My Cap'n Proto schema to represent these broadcast messages looks something
like this:
struct Status {
amp @0 :Amp;
hdmi @1 :HDMI;
…
struct Amp {
zones @0 :List(Zone);
struct Zone {
id @0 :Text;
volume @1 :UInt8;
channel @2 :UInt8;
…
}
}
struct HDMI {
outputs @0 :List(Output);
struct Output {
…
}
}
…
}
i.e, there is an "overall" status structure, which contains per-device
structs, etc.
I would like to build the Status message piecemeal — as each devices'
results appear, it builds it's respective sub-struct and makes it available
to whatever assembles and broadcasts the final, complete message.
I've modelled my code after asio — my device query functions are async, and
take a result handler function that is called once the results are
available.
This can be used in combination with asio's use_future feature, where the
async functions can be made to instead return a future containing the
result.
Using futures allows me to "scatter-gather" using boost::when_all(future,
future…) — i.e., execute all the query functions in parallel and obtain a
future representing their result, then perform the finishing operation (the
broadcast) once all the results are in.
To give you an idea of what I mean, here is the above in abridged
pseudo-code:
boost::shared_future<capnp::Orphan<::Status::Amp>> amp_status(capnp::
MallocMessageBuilder& mb) {
// query device async., possibly in a different thread, and complete
the future once the results are available
…
}
boost::shared_future<capnp::Orphan<::Status::HDMI>> hdmi_status(capnp::
MallocMessageBuilder& mb) {
…
}
void broadcast_status() {
capnp::MallocMessageBuilder mb;
auto status = mb.initRoot<Status>();
auto amp_status_f = amp_status(mb);
auto hdmi_status_f = hdmi_status(mb);
auto all_f = boost::when_all(amp_status_f, hdmi_status_f);
all_f.then([&](decltype(all_f)) {
status.adoptAmp(amp_status_f.get());
status.adoptHdmi(hdmi_status_f.get());
// publish message
});
}
Obviously, there's a few problems with all that.

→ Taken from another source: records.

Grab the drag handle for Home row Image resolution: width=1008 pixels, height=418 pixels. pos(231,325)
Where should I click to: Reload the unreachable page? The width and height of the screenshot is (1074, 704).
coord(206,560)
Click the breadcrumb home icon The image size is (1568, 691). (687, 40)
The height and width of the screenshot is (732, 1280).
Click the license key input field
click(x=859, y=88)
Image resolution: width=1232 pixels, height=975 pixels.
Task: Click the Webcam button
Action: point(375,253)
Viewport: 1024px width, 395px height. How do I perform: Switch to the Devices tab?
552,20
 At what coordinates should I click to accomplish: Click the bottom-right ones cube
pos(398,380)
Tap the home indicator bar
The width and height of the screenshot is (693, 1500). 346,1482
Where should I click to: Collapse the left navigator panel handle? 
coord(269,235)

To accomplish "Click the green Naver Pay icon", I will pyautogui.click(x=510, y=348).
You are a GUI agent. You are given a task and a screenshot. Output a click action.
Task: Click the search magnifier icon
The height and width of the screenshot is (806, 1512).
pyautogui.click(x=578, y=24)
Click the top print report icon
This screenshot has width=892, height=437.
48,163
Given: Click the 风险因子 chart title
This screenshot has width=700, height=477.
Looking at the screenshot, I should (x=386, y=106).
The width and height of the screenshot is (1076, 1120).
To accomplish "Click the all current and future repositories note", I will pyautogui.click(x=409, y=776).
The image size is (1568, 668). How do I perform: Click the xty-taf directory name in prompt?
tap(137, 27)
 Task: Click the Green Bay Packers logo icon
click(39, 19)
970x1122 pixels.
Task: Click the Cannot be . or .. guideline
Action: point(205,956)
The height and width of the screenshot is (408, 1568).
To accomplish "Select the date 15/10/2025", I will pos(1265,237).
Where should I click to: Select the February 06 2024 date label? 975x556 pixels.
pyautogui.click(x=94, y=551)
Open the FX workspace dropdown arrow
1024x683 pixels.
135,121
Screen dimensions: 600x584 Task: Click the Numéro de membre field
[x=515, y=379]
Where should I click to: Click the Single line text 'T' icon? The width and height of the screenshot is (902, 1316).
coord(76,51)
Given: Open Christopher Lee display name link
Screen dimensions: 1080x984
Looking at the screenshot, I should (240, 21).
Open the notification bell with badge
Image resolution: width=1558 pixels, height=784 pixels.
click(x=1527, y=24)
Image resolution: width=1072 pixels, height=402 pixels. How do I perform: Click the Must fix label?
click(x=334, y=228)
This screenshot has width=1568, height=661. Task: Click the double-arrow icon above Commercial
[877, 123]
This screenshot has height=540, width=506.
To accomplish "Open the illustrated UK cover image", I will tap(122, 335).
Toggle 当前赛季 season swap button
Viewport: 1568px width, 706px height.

My understanding, from reading the docs and source, is that capnp
MessageBuilder's aren't thread safe (well, I haven't found a mention that
they are thread-safe, so I'll assume they aren't)
Hence, each async query function would need it's own MessageBuilder. But
that then introduces more problems.
I'd have to pass around the MessageBuilder so it doesn't get destroyed, yet
MB's aren't copy-able — probably would have to be wrapped in a shared_ptr
or the like.
And unless I want the caller to guess/know the root message type of the
MessageBuilder, I need to pass around the root type's Builder too (or do I
still use Orphans?)
I also believe that it's not possible to adopt orphans between
MessageBuilders.
Alternatively I could have my own "in-memory" representation of the
per-devices statuses, and only right before I perform the broadcast does it
get converted to capnp.
Problem with that is it adds unnecessary duplication — the capnp schema +
the in-memory representation, which I thought was partly what capnp was
designed to avoid.
It also breaks the idea of abstraction — the message sending code has to
have intricate knowledge of every device and its status message format, so
it can convert between the in-memory rep and capnp.
I've done a little bit of reading of the group archives, and the
discussions on self-contained messages and POCS support caught my eye
(https://groups.google.com/d/topic/capnproto/Reg0wInHBdY/discussion).
What's the status of this? Is it built-in, and I've just overlooked it?
Any advice would be greatly appreciated.